The real issue: solicitor conduct

A more accurate framing of the case would have focused on what appears to be the central issue: the solicitor’s handling and disclosure of a litigant in person’s contact details.

That is where the professional failing seems to sit.

If a solicitor shares or facilitates the sharing of personal data improperly, that raises clear issues around:

  • confidentiality,
  • data protection, and
  • professional conduct obligations.

 

Those concerns exist independently of whether a third party—such as an investigator—was involved at all.

In other words, the presence of a PI is incidental; the solicitor’s judgment is the issue.

A practical lesson: choosing the right investigator

There is, however, a more nuanced point worth drawing from this case for the legal sector.

In many scenarios, an investigator may act only as a data controller in respect of their own methods and processes, or in some cases operate alongside a solicitor who remains the primary controller of the data and the instructions given. Regardless of the precise classification in any given matter, the solicitor retains overall responsibility for how personal data is obtained, used and shared.

That said, this case highlights the very real benefit of instructing a reputable and knowledgeable investigation firm.

A competent investigator does not simply follow instructions blindly. They understand:

  • the legal boundaries of data acquisition and use,
  • the sensitivities around litigants in person, and
  • the need for full compliance with GDPR and professional standards.

 

In practice, experienced firms will often act as a sense-check—flagging potential risks, questioning unusual instructions, and steering clients away from decisions that could give rise to regulatory or ethical issues.

The reporting suggests the solicitor acknowledged his own shortcomings. But it also raises a broader question: could earlier challenge or guidance from a trusted investigative partner have mitigated the risk?

A shared responsibility in practice

This is not about shifting responsibility away from the solicitor—far from it.

Solicitors remain accountable for their conduct and their use of third-party services.

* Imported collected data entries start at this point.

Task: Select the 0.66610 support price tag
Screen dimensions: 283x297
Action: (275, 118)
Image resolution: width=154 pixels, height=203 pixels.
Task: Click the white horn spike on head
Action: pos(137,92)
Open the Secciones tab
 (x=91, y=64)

However, working with a responsible, professionally-run investigation firm introduces an additional layer of protection:

  • clear understanding of lawful methods,
  • internal compliance processes, and
  • the confidence to push back where necessary.

 

In an environment where data protection and ethical scrutiny are only increasing, that partnership matters.

It is also where firms like Tremark Associates, with structured processes, compliance awareness, and experience in cross-border and sensitive matters, can materially reduce risk for their legal clients.

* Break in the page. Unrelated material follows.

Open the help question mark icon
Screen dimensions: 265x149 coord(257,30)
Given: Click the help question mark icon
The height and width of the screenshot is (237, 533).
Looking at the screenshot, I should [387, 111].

A wider concern for the industry

This kind of framing also highlights a broader challenge for the investigative profession.

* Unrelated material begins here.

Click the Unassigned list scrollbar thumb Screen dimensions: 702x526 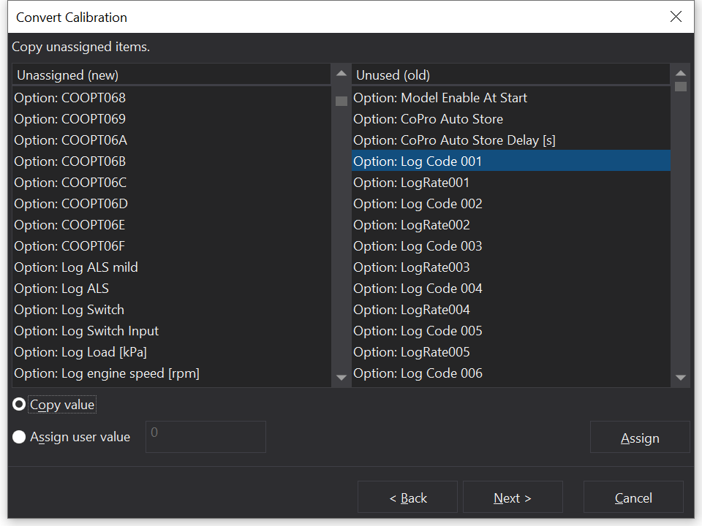click(x=341, y=101)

Despite being relied upon daily by the legal sector, investigators often operate in a space where misunderstanding persists. The UK investigative industry remains largely unregulated, but organisations such as the Association of British Investigators have worked hard to raise standards through codes of conduct and professional oversight.

Against that backdrop, it is particularly important that reporting distinguishes between:

  • legitimate professional engagement, and
  • misconduct by those instructing or misusing those services.

Failing to do so risks reinforcing outdated or inaccurate perceptions of the industry.

The importance of accurate reporting

This is not about defensiveness – it is about fairness and precision.